» ASSIGNMENT
What is the number of lines in the data that contain "computer"? Nothing besides that number, please.

» Stored data
━━━━━━━━━━━━━━━━━━━━━━━━━━━━━━

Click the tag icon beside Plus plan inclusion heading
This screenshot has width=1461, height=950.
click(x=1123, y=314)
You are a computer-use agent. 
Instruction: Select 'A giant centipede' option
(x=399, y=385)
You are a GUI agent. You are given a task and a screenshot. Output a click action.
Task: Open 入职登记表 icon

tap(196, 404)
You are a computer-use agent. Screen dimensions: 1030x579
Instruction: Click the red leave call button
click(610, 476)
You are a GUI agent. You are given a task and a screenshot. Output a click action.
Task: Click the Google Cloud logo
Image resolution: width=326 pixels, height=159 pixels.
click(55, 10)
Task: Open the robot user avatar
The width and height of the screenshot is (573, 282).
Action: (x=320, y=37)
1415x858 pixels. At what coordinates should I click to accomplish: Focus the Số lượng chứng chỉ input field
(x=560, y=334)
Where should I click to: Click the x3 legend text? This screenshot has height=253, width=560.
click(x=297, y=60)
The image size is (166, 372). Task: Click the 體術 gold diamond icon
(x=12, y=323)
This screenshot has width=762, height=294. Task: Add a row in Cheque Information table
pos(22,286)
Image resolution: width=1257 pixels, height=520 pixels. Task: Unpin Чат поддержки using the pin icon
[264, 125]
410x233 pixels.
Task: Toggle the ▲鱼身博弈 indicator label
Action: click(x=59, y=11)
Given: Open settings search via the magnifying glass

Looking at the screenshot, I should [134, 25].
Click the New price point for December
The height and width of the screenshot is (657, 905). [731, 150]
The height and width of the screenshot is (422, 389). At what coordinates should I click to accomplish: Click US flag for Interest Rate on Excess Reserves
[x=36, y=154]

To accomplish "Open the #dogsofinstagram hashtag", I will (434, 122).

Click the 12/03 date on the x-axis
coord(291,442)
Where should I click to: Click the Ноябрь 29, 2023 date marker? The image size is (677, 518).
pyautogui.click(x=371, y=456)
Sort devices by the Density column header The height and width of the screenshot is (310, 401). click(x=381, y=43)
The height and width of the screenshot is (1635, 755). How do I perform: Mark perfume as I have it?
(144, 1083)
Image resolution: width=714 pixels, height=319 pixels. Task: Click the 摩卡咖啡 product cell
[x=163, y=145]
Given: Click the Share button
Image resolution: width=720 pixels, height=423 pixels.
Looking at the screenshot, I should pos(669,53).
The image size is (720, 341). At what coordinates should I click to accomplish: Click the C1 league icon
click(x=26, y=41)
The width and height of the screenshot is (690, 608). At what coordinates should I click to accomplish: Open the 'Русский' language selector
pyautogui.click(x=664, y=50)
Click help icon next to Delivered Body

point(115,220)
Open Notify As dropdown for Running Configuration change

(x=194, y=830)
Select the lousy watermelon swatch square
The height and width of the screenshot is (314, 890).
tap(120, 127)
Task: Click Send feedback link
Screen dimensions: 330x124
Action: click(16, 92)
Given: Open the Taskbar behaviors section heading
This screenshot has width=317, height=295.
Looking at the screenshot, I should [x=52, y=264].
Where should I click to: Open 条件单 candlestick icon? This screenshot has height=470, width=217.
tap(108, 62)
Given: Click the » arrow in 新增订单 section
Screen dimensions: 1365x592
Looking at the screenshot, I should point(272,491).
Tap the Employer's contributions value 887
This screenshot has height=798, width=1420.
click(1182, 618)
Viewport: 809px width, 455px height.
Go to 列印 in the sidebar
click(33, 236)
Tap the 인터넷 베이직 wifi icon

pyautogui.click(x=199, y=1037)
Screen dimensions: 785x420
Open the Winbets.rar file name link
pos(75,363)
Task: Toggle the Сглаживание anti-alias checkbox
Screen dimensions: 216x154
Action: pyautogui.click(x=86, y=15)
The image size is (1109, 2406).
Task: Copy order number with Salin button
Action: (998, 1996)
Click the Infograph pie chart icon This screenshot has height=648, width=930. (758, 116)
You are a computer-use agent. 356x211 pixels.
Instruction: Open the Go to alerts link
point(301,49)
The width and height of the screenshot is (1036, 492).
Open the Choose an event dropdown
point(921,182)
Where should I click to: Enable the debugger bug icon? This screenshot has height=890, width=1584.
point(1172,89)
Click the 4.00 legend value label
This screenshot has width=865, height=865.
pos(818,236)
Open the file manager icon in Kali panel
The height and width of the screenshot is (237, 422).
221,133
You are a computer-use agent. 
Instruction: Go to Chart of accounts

━━━━━━━━━━━━━━━━━━━━━━━━━━━━━━

» EXERCISE SOLUTION
4